● **TO DO**: Go through the entries below. Copy each line in which "options" appears.

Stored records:
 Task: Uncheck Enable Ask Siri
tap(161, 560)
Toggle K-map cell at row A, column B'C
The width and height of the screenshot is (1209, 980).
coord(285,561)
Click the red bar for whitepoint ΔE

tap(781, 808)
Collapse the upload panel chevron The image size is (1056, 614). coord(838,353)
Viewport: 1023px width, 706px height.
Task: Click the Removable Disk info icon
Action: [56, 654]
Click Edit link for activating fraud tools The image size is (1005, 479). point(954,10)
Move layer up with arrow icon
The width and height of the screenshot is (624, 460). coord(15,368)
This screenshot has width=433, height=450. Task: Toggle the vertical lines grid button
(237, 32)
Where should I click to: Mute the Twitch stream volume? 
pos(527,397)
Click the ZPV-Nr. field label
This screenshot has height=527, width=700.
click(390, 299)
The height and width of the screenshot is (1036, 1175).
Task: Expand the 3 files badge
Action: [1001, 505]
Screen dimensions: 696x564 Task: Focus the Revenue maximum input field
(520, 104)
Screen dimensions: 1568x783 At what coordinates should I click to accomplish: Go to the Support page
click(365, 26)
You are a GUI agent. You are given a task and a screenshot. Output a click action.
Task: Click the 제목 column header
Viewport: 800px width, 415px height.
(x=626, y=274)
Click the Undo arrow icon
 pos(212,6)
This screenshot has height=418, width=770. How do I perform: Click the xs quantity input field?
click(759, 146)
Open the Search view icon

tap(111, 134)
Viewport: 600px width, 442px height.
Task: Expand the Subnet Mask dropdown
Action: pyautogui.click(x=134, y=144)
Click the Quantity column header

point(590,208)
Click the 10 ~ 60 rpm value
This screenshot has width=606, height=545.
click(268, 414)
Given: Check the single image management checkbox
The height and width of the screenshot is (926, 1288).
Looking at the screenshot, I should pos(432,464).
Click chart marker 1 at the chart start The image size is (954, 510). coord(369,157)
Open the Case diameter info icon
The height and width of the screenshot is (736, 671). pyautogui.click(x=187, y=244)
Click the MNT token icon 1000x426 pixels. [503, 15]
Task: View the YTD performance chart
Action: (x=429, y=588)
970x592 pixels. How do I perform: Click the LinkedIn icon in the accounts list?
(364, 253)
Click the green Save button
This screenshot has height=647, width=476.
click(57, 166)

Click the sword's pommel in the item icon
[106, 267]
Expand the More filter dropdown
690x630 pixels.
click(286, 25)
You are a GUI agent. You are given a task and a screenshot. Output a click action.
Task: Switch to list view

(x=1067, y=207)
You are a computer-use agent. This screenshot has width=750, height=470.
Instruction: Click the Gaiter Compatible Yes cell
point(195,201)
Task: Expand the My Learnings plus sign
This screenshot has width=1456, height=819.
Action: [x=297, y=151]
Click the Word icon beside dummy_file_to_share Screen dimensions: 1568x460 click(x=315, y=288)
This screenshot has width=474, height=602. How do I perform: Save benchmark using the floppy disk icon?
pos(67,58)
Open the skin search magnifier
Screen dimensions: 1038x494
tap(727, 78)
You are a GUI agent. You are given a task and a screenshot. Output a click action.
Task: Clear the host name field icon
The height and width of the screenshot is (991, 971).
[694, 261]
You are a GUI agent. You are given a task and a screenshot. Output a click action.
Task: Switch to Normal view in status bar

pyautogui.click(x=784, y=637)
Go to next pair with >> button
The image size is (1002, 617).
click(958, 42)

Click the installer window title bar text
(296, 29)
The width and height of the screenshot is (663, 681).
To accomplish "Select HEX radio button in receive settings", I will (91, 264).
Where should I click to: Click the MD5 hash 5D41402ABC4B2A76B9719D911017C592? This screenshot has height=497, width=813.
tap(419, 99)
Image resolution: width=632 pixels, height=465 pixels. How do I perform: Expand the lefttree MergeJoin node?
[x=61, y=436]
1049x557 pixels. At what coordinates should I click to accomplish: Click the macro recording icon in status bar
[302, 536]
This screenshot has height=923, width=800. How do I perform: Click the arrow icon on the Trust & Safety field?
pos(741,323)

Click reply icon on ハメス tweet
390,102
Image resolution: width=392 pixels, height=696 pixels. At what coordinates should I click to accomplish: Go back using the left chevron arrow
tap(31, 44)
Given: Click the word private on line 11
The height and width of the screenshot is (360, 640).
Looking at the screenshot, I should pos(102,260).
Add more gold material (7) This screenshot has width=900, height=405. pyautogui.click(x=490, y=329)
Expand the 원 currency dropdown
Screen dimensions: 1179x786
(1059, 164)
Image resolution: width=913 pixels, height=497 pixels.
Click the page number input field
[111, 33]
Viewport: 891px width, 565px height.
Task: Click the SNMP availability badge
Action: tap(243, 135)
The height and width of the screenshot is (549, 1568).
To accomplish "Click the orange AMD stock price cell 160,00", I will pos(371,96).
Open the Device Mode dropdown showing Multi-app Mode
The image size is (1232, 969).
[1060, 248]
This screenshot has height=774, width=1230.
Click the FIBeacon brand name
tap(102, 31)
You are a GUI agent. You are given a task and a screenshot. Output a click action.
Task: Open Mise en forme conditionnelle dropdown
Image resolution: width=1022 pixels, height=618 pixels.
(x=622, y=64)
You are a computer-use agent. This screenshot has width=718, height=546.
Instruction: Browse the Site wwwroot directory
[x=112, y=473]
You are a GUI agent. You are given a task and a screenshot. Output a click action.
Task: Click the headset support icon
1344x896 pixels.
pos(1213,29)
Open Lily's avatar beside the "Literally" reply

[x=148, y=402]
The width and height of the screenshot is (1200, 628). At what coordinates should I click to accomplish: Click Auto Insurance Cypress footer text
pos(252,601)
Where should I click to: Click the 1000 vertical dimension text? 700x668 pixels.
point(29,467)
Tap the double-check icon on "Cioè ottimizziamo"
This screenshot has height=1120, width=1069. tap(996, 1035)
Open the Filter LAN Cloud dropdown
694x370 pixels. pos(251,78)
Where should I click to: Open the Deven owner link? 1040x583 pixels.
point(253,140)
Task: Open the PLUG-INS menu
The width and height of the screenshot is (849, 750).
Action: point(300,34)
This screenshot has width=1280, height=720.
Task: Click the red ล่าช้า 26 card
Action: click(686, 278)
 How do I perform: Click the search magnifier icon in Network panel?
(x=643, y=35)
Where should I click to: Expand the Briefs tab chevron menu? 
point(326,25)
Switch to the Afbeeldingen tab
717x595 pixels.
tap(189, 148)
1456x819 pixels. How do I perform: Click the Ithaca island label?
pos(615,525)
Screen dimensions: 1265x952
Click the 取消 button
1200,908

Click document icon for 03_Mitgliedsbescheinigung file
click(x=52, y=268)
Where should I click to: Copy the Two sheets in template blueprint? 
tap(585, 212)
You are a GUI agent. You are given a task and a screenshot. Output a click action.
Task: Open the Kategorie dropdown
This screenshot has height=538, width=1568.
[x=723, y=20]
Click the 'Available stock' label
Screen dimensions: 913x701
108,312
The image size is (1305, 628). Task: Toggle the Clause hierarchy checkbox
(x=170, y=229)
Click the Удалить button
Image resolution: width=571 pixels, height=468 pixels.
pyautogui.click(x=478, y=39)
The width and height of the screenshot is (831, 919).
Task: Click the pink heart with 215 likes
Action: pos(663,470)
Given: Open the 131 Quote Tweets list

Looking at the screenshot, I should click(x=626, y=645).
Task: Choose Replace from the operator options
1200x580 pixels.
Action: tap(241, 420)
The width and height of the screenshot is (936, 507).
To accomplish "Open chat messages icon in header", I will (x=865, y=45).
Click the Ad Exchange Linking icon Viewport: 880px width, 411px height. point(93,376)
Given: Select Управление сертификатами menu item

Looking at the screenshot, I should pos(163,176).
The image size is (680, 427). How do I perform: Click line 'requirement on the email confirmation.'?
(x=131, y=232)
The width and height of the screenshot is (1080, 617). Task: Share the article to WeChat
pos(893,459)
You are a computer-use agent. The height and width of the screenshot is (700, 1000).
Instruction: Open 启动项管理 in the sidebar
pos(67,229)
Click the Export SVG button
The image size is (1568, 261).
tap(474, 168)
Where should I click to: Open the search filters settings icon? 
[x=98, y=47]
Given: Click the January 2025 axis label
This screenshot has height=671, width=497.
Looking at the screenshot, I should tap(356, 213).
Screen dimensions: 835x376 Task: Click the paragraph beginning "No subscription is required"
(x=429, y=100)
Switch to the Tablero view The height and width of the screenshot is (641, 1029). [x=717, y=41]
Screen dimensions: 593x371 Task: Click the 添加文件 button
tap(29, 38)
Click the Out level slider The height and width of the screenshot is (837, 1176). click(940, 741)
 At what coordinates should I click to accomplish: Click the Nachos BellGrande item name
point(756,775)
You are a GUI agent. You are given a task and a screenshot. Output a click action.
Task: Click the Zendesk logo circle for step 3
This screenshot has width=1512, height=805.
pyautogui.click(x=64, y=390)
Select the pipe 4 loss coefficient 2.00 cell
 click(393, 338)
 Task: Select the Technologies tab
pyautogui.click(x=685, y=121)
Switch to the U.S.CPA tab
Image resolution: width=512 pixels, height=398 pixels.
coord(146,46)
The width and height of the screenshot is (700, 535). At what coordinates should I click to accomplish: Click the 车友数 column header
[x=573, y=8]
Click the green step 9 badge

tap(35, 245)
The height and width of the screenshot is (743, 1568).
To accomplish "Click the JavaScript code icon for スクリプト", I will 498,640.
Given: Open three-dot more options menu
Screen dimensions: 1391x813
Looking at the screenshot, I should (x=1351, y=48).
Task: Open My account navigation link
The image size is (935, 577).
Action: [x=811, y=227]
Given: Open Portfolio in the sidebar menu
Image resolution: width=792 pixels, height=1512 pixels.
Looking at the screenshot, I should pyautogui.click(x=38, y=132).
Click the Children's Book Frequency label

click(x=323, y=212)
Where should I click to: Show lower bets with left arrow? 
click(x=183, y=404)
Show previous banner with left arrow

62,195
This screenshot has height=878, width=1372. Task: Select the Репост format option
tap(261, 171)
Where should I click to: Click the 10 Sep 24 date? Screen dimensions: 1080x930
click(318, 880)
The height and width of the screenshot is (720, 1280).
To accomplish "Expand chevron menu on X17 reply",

● **REPLY TO THE EXERCISE**:
Task: Choose Replace from the operator options
Given: Open three-dot more options menu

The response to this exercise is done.